### Work item
When a line below contains the string "flight", show that line.

### Records
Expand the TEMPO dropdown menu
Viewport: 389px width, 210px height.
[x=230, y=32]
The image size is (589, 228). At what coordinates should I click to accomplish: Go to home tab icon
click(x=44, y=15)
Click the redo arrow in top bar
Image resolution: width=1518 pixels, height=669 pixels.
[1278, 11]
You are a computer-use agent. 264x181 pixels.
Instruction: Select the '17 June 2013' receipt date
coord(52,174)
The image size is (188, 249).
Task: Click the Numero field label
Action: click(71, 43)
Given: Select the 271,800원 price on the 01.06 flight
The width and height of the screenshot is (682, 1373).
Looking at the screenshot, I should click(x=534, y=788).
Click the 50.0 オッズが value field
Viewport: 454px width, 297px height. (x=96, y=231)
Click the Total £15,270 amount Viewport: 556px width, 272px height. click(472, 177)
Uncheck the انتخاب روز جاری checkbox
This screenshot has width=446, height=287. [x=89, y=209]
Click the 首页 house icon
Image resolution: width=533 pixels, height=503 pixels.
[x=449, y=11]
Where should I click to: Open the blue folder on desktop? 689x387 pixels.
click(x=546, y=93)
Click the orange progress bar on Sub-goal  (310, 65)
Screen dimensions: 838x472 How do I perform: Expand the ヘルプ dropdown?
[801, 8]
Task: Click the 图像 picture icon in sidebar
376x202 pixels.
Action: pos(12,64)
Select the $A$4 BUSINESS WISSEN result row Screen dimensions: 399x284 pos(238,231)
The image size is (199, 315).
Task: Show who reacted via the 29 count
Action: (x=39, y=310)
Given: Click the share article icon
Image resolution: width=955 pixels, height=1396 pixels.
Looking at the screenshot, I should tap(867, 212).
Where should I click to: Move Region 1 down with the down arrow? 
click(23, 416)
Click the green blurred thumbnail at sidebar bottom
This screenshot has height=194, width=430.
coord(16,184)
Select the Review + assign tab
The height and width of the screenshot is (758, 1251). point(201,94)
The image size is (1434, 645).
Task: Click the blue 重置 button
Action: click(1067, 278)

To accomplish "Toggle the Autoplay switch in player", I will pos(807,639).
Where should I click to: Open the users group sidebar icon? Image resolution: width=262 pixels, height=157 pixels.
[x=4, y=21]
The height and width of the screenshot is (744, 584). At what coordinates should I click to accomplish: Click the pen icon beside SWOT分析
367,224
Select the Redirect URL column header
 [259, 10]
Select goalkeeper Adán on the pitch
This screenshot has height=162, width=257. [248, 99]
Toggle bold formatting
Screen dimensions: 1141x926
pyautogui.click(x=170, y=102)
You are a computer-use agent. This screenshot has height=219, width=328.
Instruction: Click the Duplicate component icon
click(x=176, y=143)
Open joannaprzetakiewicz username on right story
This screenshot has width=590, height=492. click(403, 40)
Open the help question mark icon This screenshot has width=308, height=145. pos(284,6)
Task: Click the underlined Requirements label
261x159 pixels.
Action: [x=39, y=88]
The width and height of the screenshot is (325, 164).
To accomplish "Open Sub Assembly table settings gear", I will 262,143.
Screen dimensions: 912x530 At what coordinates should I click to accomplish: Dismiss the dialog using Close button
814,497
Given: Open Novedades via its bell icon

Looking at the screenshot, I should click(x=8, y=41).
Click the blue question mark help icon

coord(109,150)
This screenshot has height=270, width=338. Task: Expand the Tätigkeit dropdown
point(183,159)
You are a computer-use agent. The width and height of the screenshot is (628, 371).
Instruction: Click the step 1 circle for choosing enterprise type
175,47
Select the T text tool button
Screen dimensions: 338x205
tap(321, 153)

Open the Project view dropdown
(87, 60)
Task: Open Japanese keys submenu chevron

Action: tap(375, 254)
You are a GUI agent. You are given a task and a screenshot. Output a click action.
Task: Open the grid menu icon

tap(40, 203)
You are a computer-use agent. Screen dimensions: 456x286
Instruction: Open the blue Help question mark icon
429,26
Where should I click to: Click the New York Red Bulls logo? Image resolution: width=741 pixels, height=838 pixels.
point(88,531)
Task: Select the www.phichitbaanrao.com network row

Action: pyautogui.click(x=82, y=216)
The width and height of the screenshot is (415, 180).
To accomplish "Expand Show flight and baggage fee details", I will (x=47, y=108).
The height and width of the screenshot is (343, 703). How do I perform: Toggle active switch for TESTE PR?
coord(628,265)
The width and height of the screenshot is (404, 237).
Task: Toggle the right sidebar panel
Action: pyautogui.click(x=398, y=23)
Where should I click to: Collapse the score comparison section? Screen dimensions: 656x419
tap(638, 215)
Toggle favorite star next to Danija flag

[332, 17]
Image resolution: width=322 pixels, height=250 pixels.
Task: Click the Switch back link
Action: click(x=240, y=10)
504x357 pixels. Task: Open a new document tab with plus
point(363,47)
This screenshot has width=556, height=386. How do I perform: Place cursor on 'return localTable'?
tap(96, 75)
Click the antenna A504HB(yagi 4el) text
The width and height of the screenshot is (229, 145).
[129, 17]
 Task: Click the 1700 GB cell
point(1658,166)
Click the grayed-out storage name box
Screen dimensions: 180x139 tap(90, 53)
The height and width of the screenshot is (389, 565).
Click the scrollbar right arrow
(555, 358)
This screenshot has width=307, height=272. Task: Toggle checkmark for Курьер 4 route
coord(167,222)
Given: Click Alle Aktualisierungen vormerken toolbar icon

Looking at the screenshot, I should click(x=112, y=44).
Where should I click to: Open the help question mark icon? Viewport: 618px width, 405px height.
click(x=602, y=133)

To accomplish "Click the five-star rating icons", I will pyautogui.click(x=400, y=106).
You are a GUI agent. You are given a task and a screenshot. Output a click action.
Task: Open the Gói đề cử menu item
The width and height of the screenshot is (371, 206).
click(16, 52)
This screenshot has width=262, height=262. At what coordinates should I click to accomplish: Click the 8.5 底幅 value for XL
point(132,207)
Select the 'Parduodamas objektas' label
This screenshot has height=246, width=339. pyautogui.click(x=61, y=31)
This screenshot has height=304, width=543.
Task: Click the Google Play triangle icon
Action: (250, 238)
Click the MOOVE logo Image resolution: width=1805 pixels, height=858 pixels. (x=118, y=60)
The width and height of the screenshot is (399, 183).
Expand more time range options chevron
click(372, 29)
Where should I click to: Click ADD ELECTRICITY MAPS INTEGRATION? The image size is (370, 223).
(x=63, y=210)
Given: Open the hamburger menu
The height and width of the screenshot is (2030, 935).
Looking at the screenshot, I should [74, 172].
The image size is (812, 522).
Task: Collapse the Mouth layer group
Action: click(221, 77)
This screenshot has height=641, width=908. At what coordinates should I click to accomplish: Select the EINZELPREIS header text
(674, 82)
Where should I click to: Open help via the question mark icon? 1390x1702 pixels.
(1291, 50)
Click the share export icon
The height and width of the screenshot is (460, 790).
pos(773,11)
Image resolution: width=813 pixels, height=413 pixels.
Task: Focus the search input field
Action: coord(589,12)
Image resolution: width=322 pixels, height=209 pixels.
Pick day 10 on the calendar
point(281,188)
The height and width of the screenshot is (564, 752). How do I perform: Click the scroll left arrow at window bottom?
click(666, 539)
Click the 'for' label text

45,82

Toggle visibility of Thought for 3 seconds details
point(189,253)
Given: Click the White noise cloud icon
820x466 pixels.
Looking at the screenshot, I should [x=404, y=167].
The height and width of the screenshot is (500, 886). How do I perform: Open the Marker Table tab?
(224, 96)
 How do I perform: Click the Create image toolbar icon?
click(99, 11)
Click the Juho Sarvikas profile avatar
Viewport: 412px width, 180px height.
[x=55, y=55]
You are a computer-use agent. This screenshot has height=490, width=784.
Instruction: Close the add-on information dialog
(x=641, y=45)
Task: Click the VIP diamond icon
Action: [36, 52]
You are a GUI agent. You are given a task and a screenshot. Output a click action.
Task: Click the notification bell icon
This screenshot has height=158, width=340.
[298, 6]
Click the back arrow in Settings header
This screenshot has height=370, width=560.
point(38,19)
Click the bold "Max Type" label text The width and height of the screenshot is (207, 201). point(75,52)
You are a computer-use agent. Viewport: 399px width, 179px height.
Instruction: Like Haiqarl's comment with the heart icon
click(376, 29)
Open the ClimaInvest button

### Result
Given: Select the 271,800원 price on the 01.06 flight
To accomplish "Expand Show flight and baggage fee details", I will (x=47, y=108).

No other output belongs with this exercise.